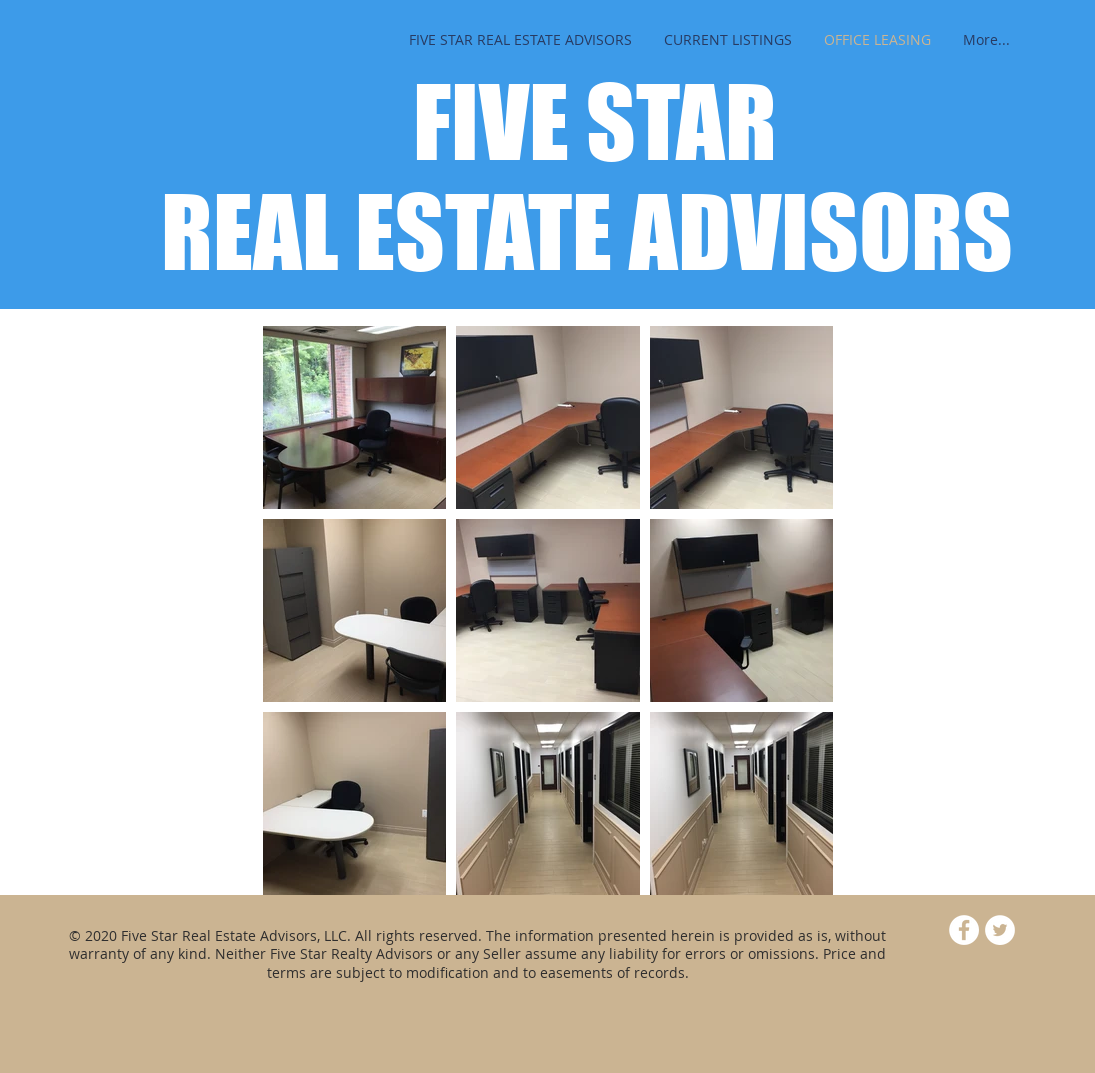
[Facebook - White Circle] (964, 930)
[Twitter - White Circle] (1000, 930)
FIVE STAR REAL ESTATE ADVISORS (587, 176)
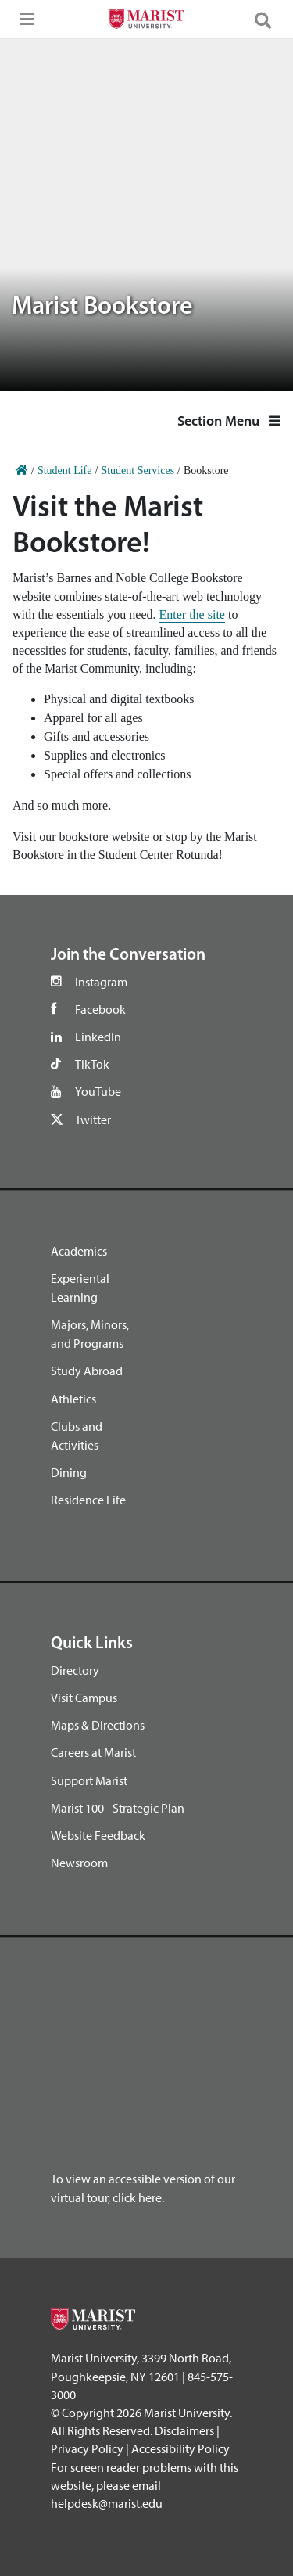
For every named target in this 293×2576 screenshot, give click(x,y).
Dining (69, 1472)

________

WORK INSTRUCTIONS – Rewrite the records with every "White Circle" changed to "Grey Circle" and all else left as it is. Leave the pictures out.

SOLUTION FOR THIS PROBLEM –
[Facebook - Grey Circle] (964, 930)
[Twitter - Grey Circle] (1000, 930)
FIVE STAR REAL ESTATE ADVISORS (587, 176)
For every named target in this 293×2576 screenshot, give click(x,y).
Dining (69, 1472)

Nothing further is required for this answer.